# [THE TASK]
Only the lines from the one containing "Instruction: Click the 委比 -27.19% value" to the end of the data below belong in the answer, each repeated exactly; no pictures.

----- MATERIAL PROVIDED -----

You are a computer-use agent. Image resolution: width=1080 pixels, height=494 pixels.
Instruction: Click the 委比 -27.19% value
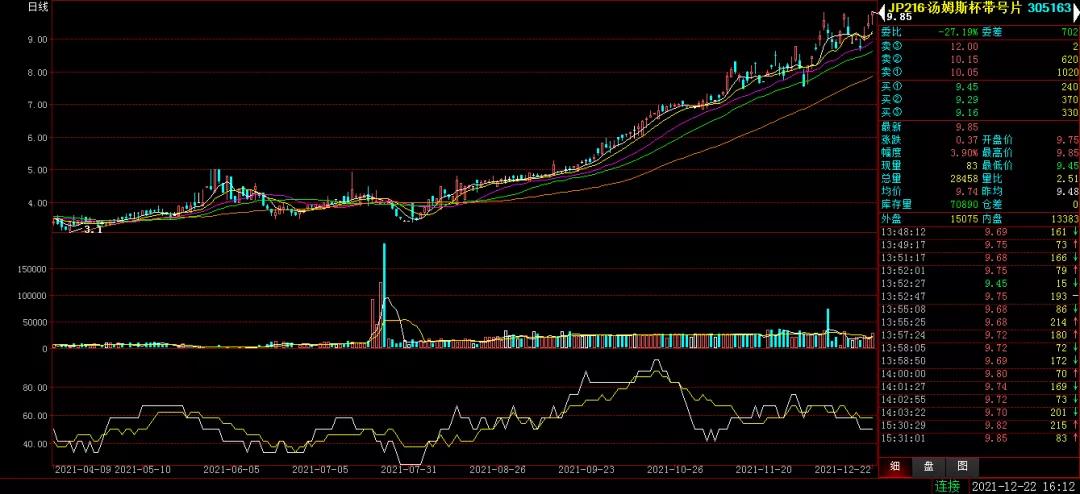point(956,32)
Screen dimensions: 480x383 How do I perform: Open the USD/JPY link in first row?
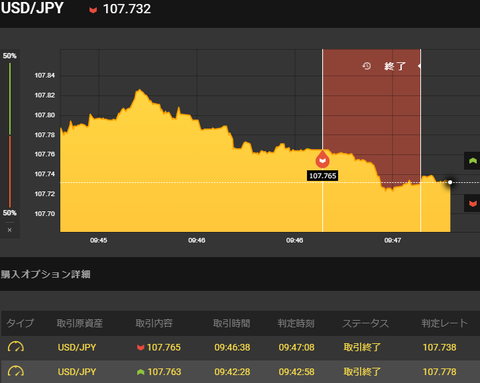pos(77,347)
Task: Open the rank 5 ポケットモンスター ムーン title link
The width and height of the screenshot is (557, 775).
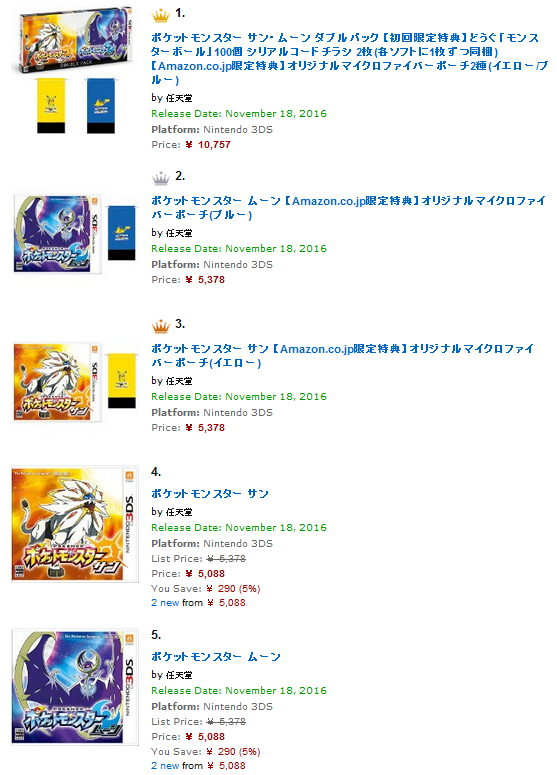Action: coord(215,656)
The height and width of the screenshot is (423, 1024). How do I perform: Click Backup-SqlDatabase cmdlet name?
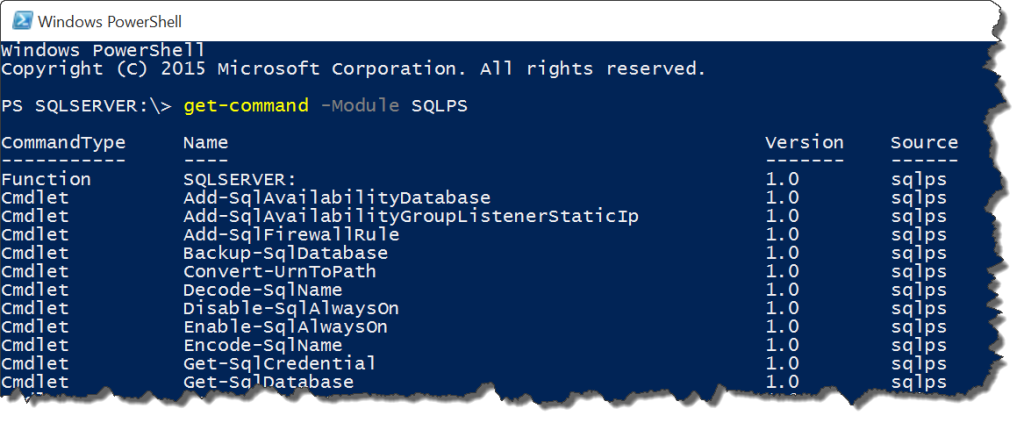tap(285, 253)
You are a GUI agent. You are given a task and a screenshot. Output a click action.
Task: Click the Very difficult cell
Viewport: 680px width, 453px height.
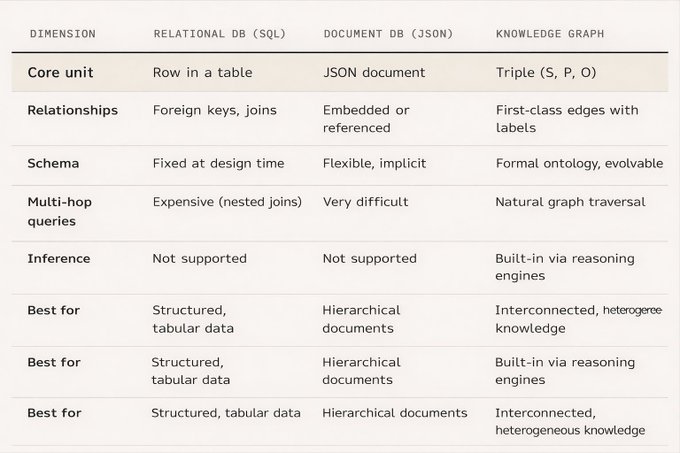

-----

# [SOLUTION TO THIS PROBLEM]
Instruction: Click the 委比 -27.19% value
point(956,32)
Screen dimensions: 480x383 How do I perform: Open the USD/JPY link in first row?
pos(77,347)
Task: Open the rank 5 ポケットモンスター ムーン title link
The width and height of the screenshot is (557, 775).
Action: coord(215,656)
The height and width of the screenshot is (423, 1024). How do I perform: Click Backup-SqlDatabase cmdlet name?
tap(285, 253)
You are a GUI agent. You are given a task and a screenshot. Output a click action.
Task: Click the Very difficult cell
Viewport: 680px width, 453px height.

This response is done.